[DOCUMENT TEXT]
If a roommate (close contact) is experiencing symptoms, they must:
• Take a COVID-19 test immediately. Getting tested for COVID-19 will help determine if isolation in place is needed.
Our staff understands that some roommates may be immunocompromised and want to be relocated (for up to 5 days). In this case, roommates may contact their Residence Director (RD). All residents must note that short-term housing is NOT offered to suitemates in residence halls or roommates in an on-campus apartment who do not share a bedroom with the COVID-positive resident.
Currently, we are following our regular visitor policies. You can check the Visitor Policies webpage for the latest update.
Per the Centers of Disease Control & Prevention (CDC): “Monkeypox is a rare disease caused by infection with the monkeypox virus. Monkeypox virus is part of the same family of viruses as variola virus, the virus that causes smallpox. Monkeypox symptoms are similar to smallpox symptoms, but milder, and monkeypox is rarely fatal. Monkeypox is not related to chickenpox.”
Monkeypox symptoms can include:
• Rash (typically located near genitals and could be found on other areas like hands, feet, face, etc.) • Pimples or blisters and are painful or itchy • Fever • Chills • Swollen lymph nodes • Exhaustion • Muscle aches and back pain • Headache • Flu-like symptoms such as sore throat, nasal congestion, or cough
The above symptoms can last anywhere from two (2) to four (4) weeks.
• Those exposed to someone with monkeypox (MPV) or who have a rash they think might be MPV, should contact their healthcare provider and get tested as soon as possible. • Those with a suspicious rash should stay away from others, cover all of the lesions, and wear a mask until they can see their health care provider. • Wash hands with soap and water or use an alcohol-based hand sanitizer, especially before eating or touching one’s face and after using the bathroom. • Avoid direct, skin-to-skin contact with people who have MPV lesions or rashes that look like they may be MPV. • Talk to the people with whom you have come in direct contact, including intimate and sexual contact, about their general health and any other recent rashes or sores. • Avoid contact with any objects, fabrics or materials, such as bedding, clothing and towels, that have been in contact with an infected person.
[/DOCUMENT TEXT]
> _EXERCISE INSTRUCTIONS_:
1. Repeat the COVID-19 and monkeypox guidance from "If a roommate" to "the latest update.", substituting "Housing Coordinator" for "Residence Director".
2. Continue the COVID-19 and monkeypox guidance past its final sentence.
[RECORDS SUPPLIED]
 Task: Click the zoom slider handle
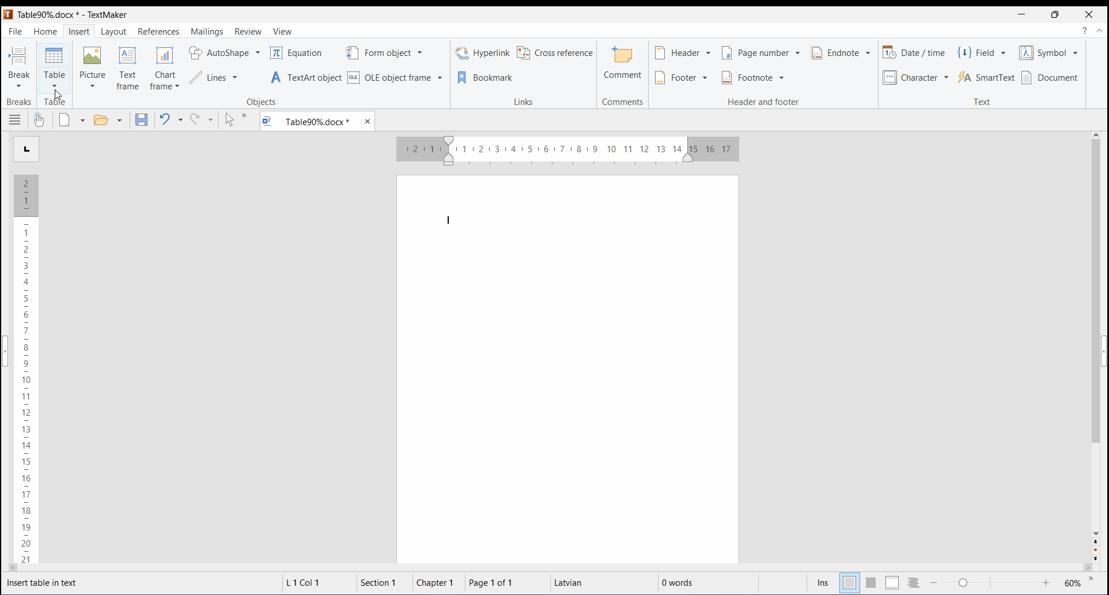(963, 583)

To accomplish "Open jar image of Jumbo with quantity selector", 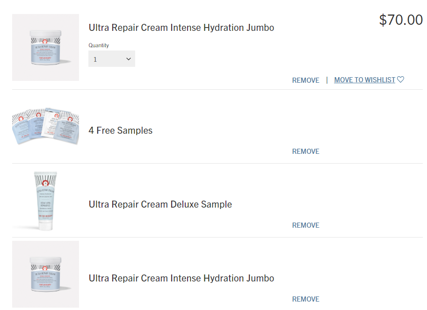I will (x=45, y=47).
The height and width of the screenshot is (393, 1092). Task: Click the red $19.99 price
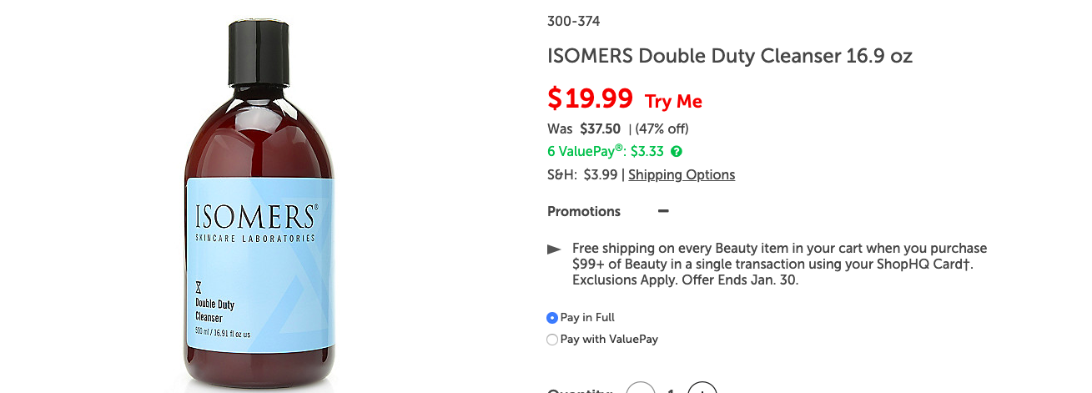590,98
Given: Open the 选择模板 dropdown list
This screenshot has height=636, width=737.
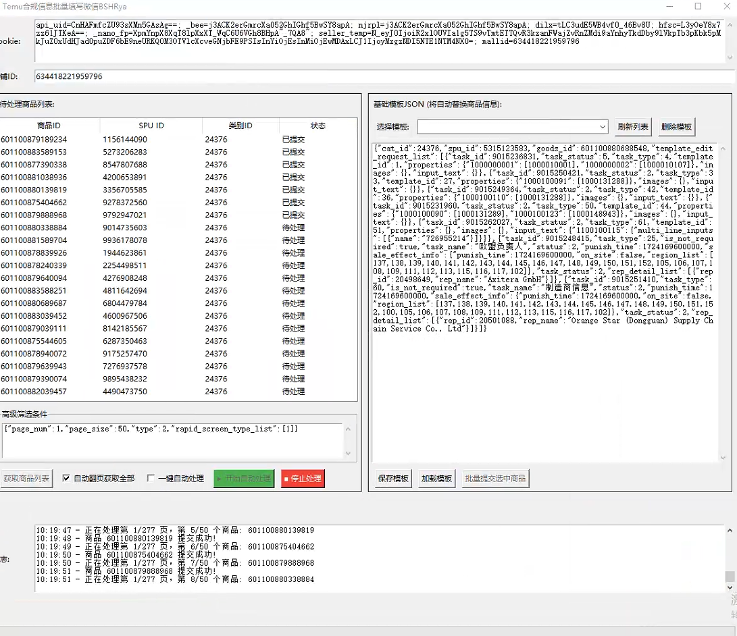Looking at the screenshot, I should [x=603, y=127].
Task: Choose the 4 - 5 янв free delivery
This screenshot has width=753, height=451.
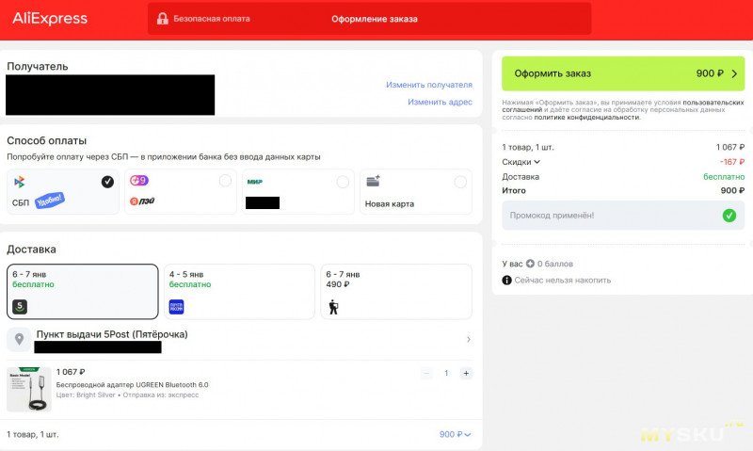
[/RECORDS SUPPLIED]
> _REPLIES_:
1.
If a roommate (close contact) is experiencing symptoms, they must:
• Take a COVID-19 test immediately. Getting tested for COVID-19 will help determine if isolation in place is needed.
Our staff understands that some roommates may be immunocompromised and want to be relocated (for up to 5 days). In this case, roommates may contact their Housing Coordinator (RD). All residents must note that short-term housing is NOT offered to suitemates in residence halls or roommates in an on-campus apartment who do not share a bedroom with the COVID-positive resident.
Currently, we are following our regular visitor policies. You can check the Visitor Policies webpage for the latest update.

2.
At this time, Housing will look to move students to short-term housing if they test positive for monkeypox. Since the duration of monkeypox is a bit longer, short-term housing is the best option and students in this situation will receive food delivery. For more information, review the Lincoln Park Communicable Diseases Guide or University Center (Loop) Communicable Diseases Guide, depending on your resident status.
The Department of Housing, Dining & Student Centers and Department of Residential Education have set aside units for students in need of short-term housing. These are the only cases when a short-term housing unit will be occupied:
• Residents who test positive for COVID-19 and have serious symptoms • Roommates of a COVID-positive resident with an approved request • Residents who test positive for monkeypox (MPV) or other infectious disease classified as a public health emergency • Residents living in a unit that requires major repairs
The process to request short-term housing requires a resident to:
Step 1: Contact either...
• Your building Residence Director (RD), or• The Residence Director On Duty via Public Safety
Step 2: Await approval for short-term housing from the Residence Director On Duty
Spaces in short-term housing are limited, not guaranteed. If a resident has been approved for short-term housing, they need to prepare and pack the essentials before they are transferred to a temporary unit. For the short-term housing packing list and other resources, please review the Lincoln Park Communicable Diseases Guide or University Center (Loop) Communicable Diseases Guide for on-campus residents.